Reliability (25-point budget)

Check	Type	What it detects	Severity
error_handling	Blueprint	Tools with no `error_handling` configured. Flags globally when no tool in the entire blueprint has error handling, and per-tool for each individual tool missing it.	High (global) / Medium (per-tool)
retry_logic	Blueprint	Missing or zero `max_retries` in constraints.

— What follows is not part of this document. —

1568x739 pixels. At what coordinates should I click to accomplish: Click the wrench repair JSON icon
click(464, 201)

Also flags contradictory configs where a tool declares `error_handling: "retry"` but no `max_retries` value exists.	Medium (global) / High (contradictory)

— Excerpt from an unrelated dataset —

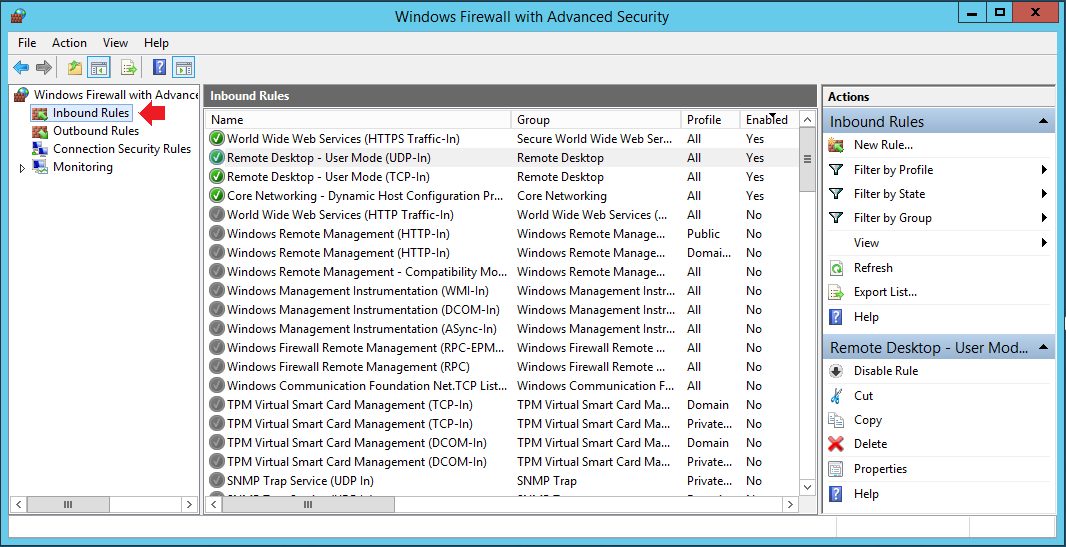
Task: Click the Back arrow toolbar icon
Action: [x=21, y=68]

fallback_behavior	Blueprint	No tool has `error_handling: "fallback"` for graceful degradation. Also flags tools with side effects that lack fallback handling, and workflow chains with no conditional branching.	Medium (global) / High (side effects) / Low (chains)
timeout_config	Blueprint	Missing rate limits and timeout configuration. Escalates to high severity for tools that make API calls without any timeout settings.	Medium (global) / High (API calls)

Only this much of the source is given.